YOUR GOAL: Copy the listing lines below word for word, beginning with the line that contains "Reply to defaultnickname23's" and stopping after the line that contains "I will 893,228.". Include both of those lines.

INPUT ROWS:

····················

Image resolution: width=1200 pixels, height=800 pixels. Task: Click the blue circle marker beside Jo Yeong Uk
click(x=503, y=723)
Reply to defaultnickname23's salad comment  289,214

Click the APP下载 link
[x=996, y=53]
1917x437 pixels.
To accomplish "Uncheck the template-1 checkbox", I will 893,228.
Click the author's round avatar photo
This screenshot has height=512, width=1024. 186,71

····················

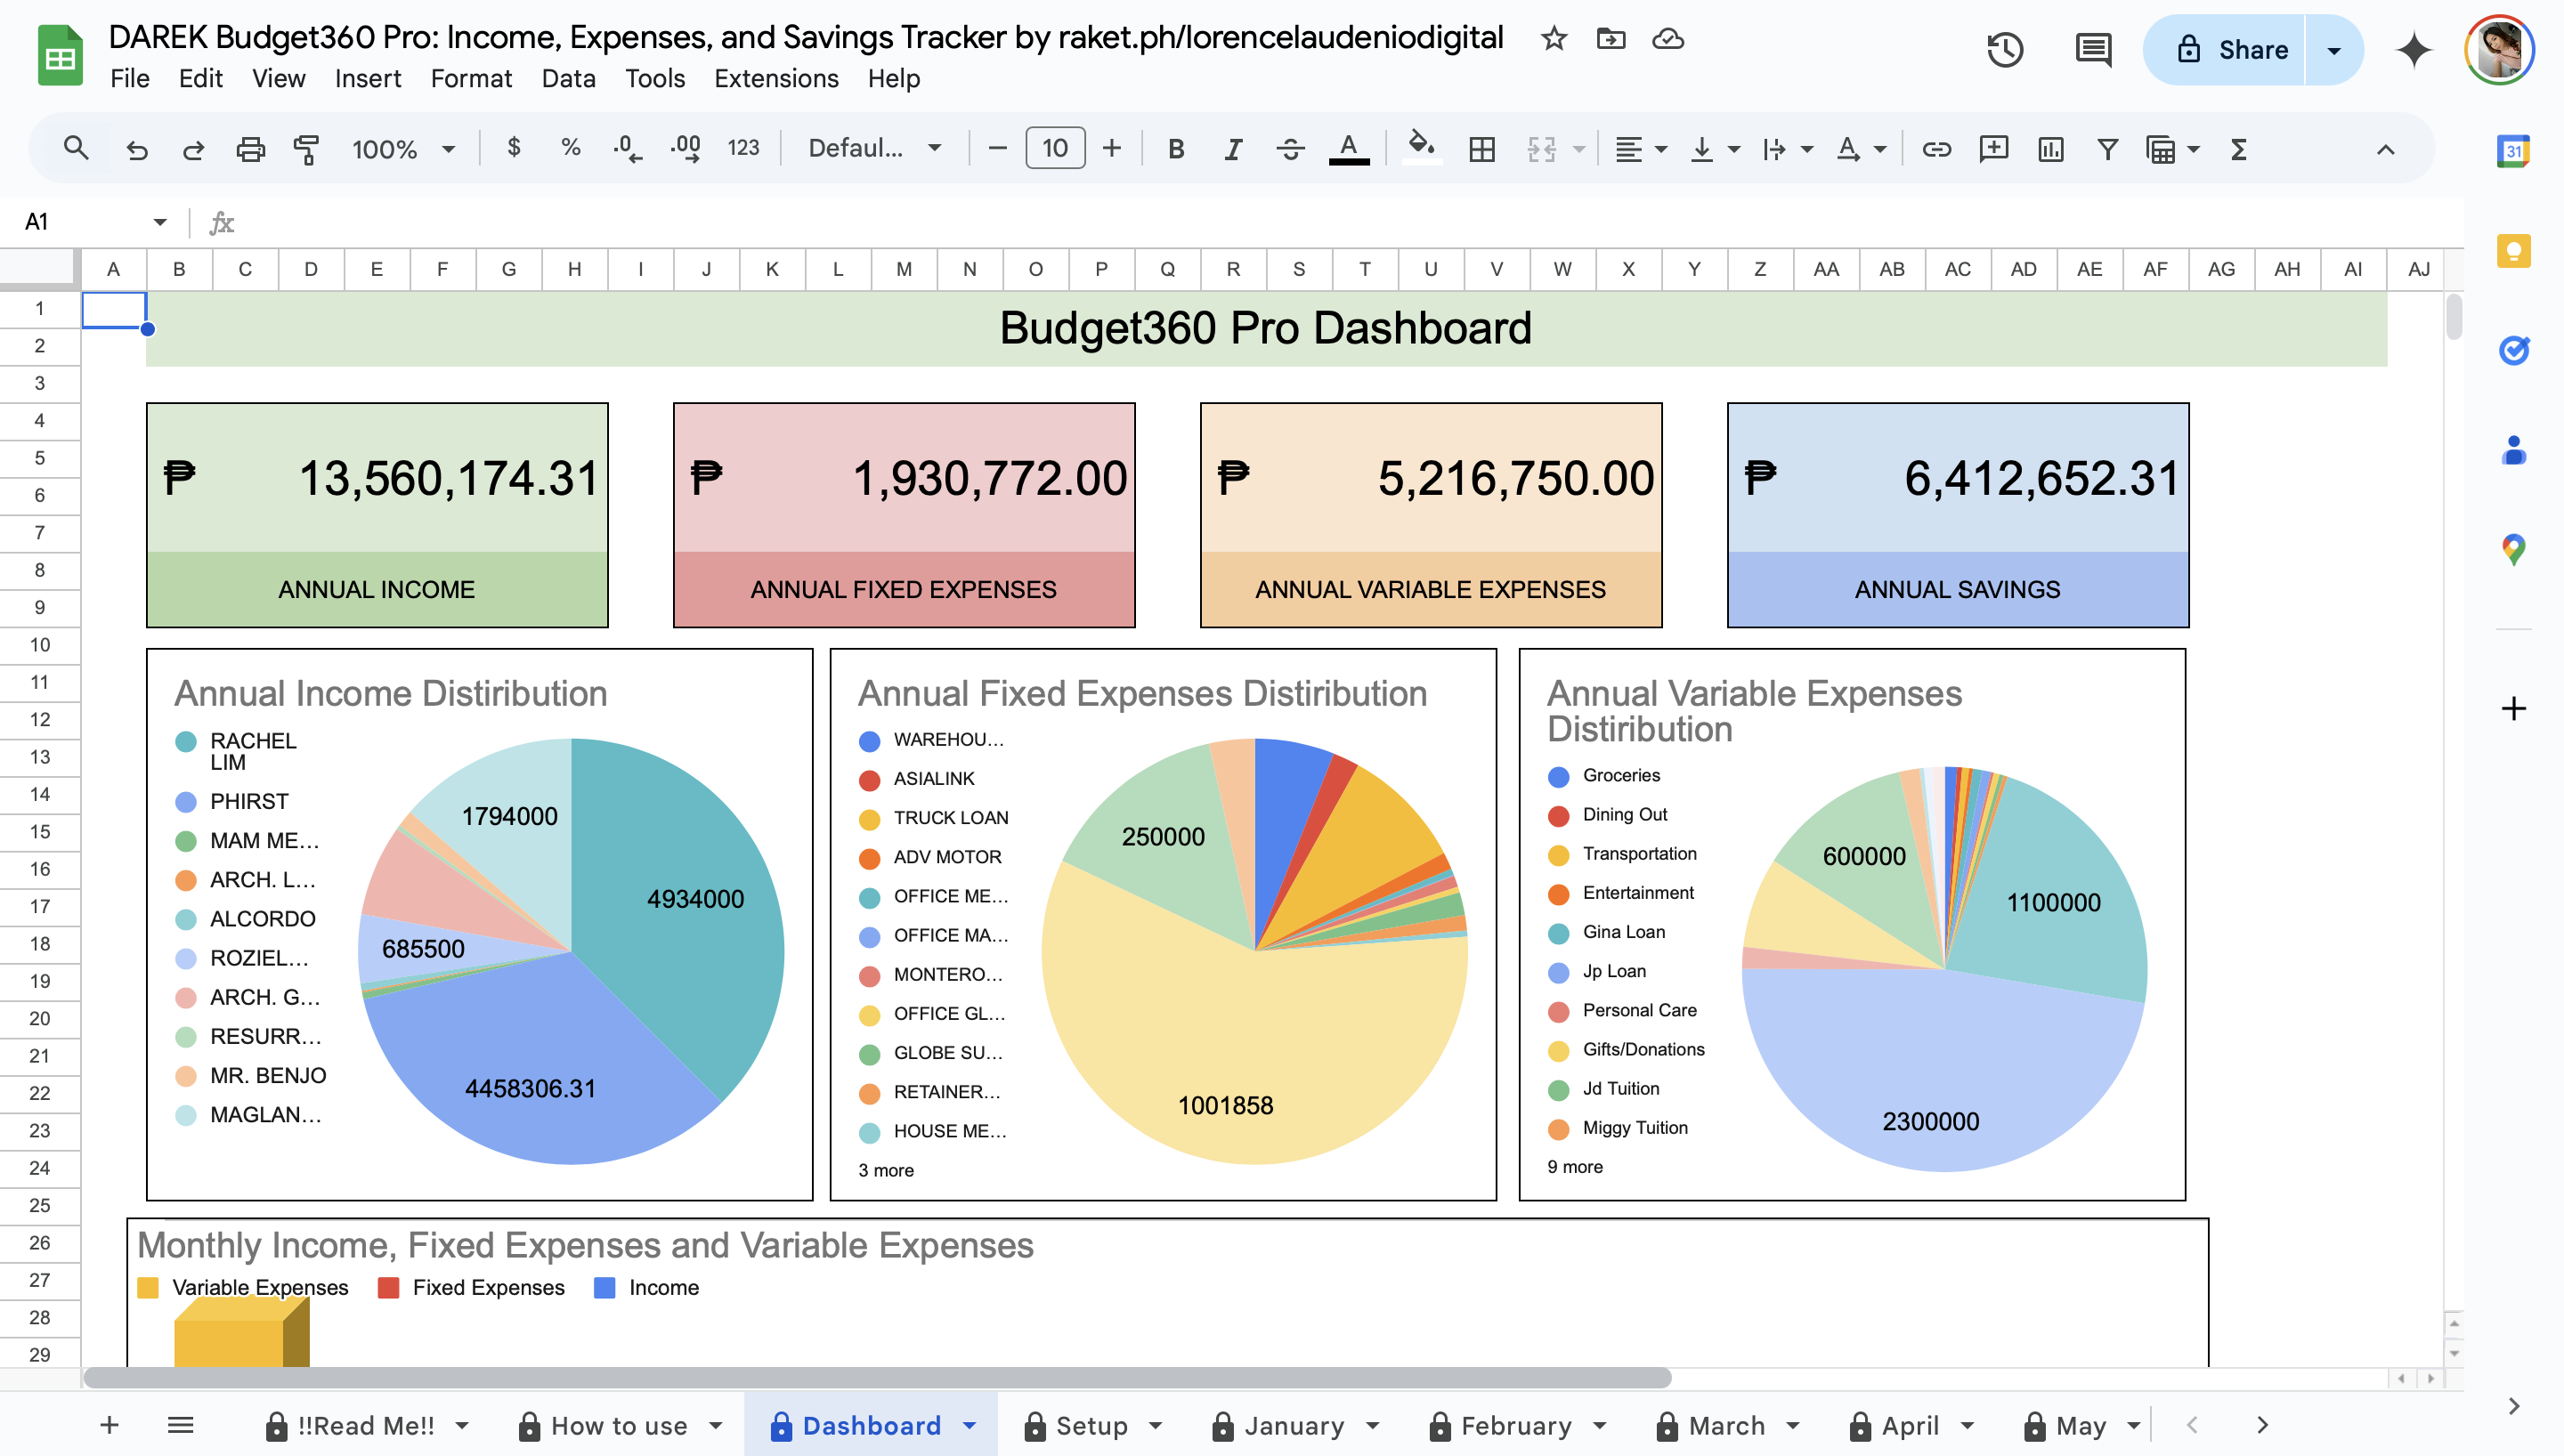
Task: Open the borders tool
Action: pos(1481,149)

····················

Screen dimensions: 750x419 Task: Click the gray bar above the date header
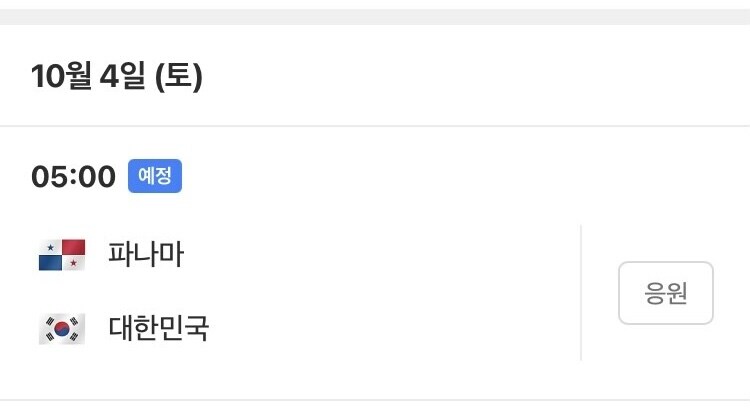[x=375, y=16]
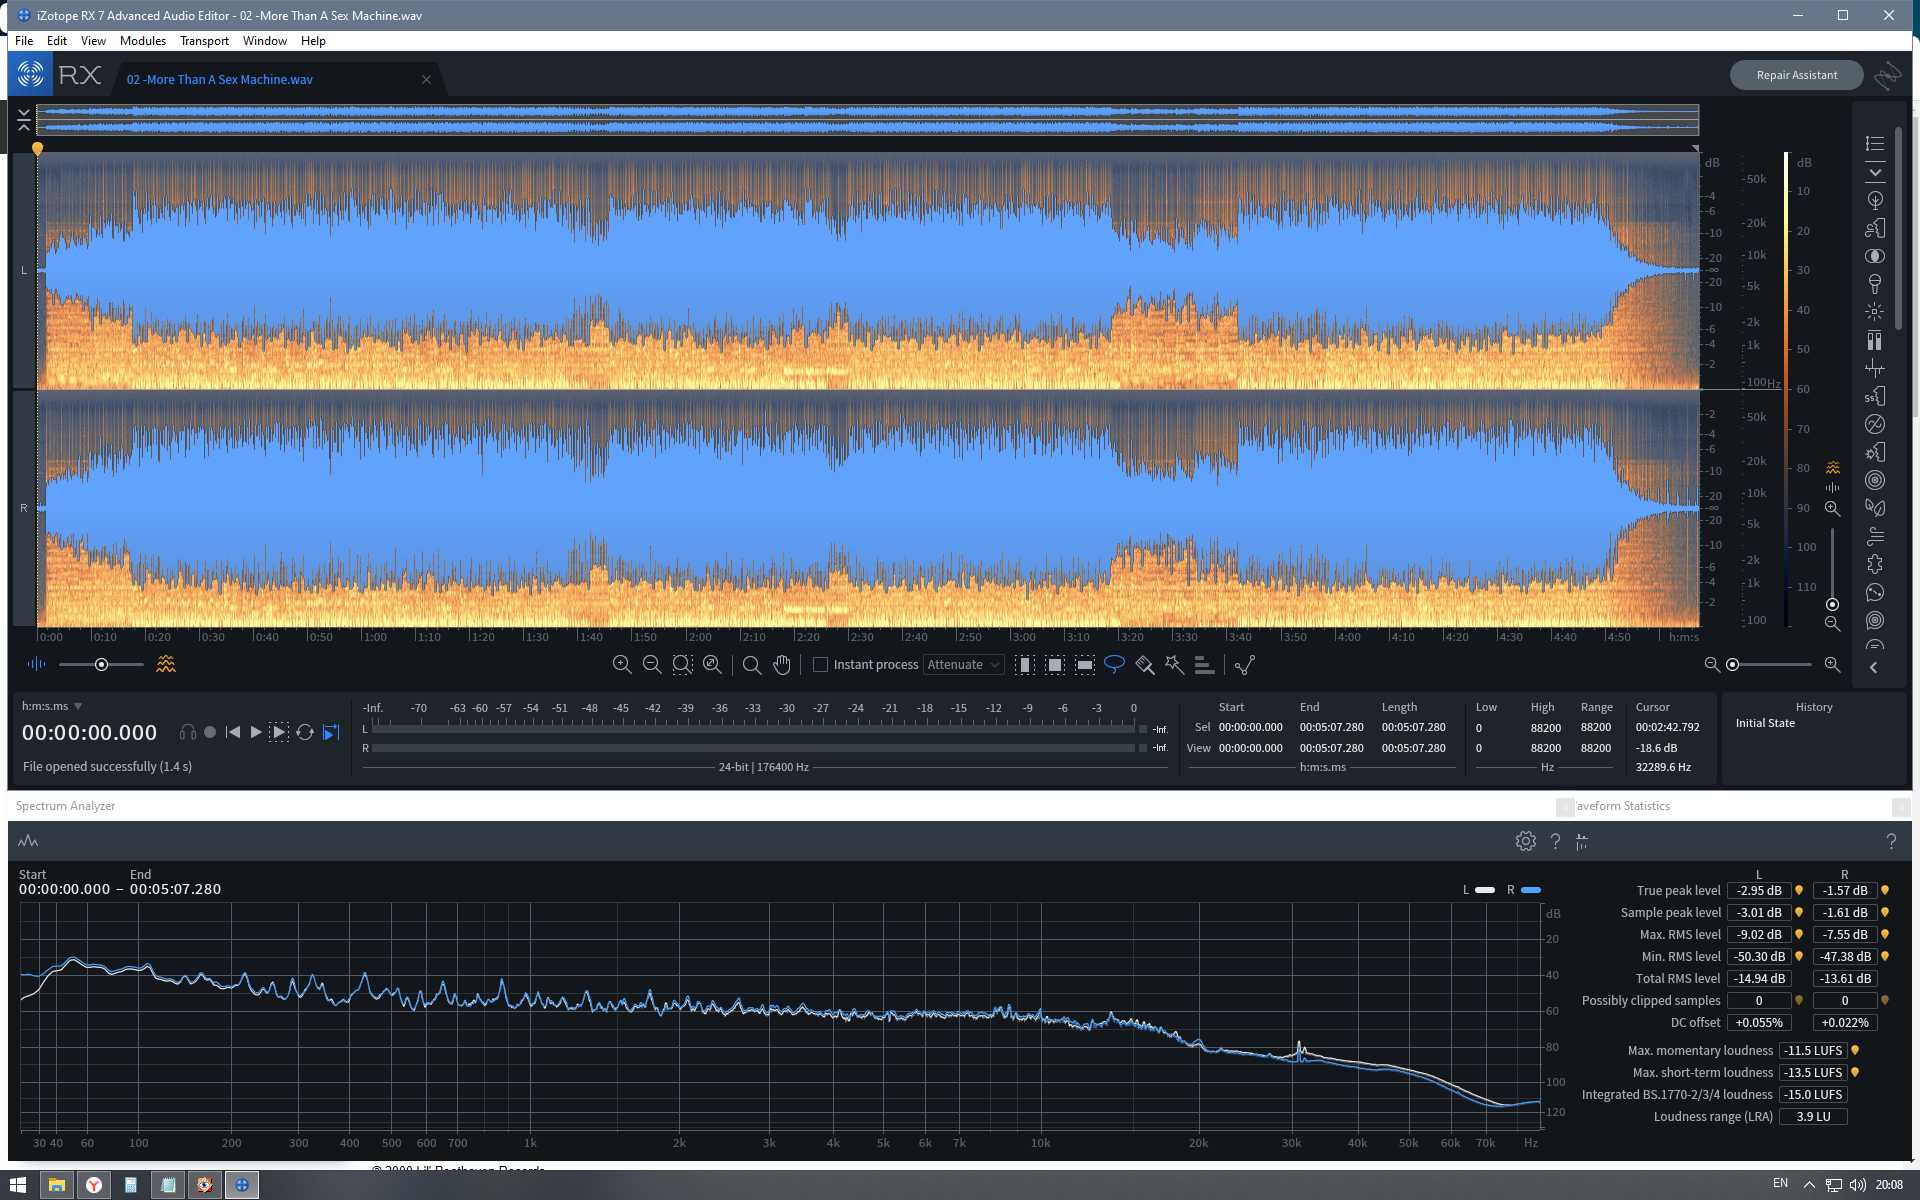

····················

ANSWER TO THIS TASK:
Reply to defaultnickname23's salad comment  289,214

Click the APP下载 link
[x=996, y=53]
1917x437 pixels.
To accomplish "Uncheck the template-1 checkbox", I will 893,228.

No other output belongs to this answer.